For a while now, I’ve been working on several long-term projects that are each in the “middle” phases of progress and are not showing obvious, major jumps forward. The “list” part of me sometimes has a desire to jump in and make something more visible happen. Even though I can check with guidance and know that they are just in process and not stuck, I feel the pull of that old desire to feel the satisfaction of checking something off my list as complete.
But every creation has a life of its own, involving many unseen factors and energies, and the greatest benefit comes from learning how to remain in alignment with all of those factors as the creation unfolds.
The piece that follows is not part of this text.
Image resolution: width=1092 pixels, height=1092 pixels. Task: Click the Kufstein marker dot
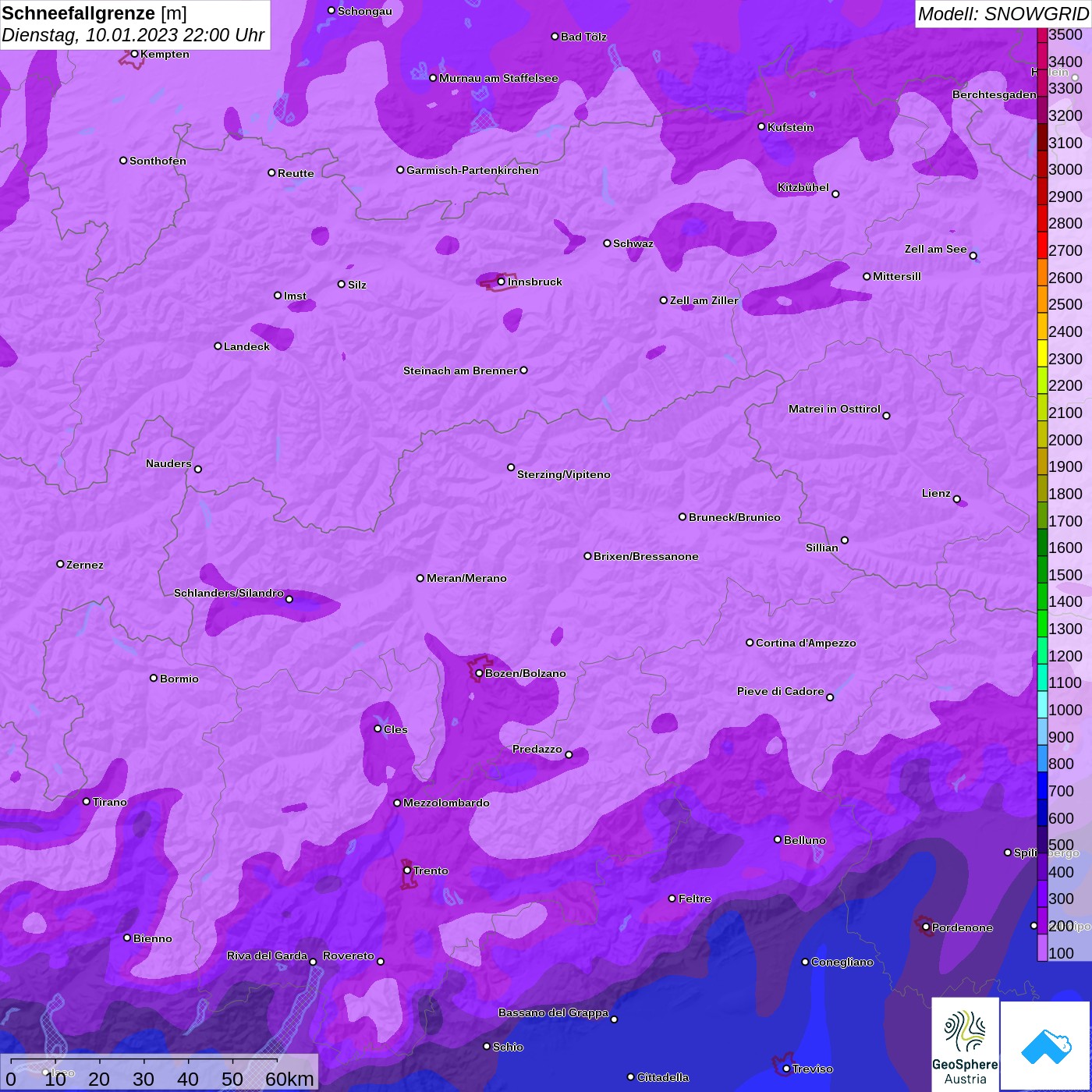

Like a good wine, we need to allow time for our creations to “breath.” In Standing in the Light® Level 2, we talk about the cycle of creation which starts with holding the vision, taking action which has an impact, then going into a phase of evaluation and rest before creating a new vision and starting the process again. This is how we can listen to our creation and stay in sync with the divine timing of it. We learn just as much, if not more, from the quieter phases of visioning and evaluation as we do from the more visible action phases.
In nature, everything is essentially incomplete as it’s always moving toward something else. The sunny sky will not stay that way as needed rain clouds are already blowing in from the West. The vibrant bean stalk growing so rapidly in Spring will not stay that way once it finishes fruiting because it will begin to wither and die.
Rather than thinking of these projects of mine as messy and incomplete, I am learning to see them as simply alive, either actively growing or temporarily resting, but always perfectly in alignment with each phase of creation. I am enjoying the freedom of putting one down for a time, walking away or shifting to a different project so that it has time to percolate. And whenever I’m guided to pick it up again, I know that I am perfectly in sync with the next step. Surrendering to the ease of this ebb and flow is the true joy of the unfinished task.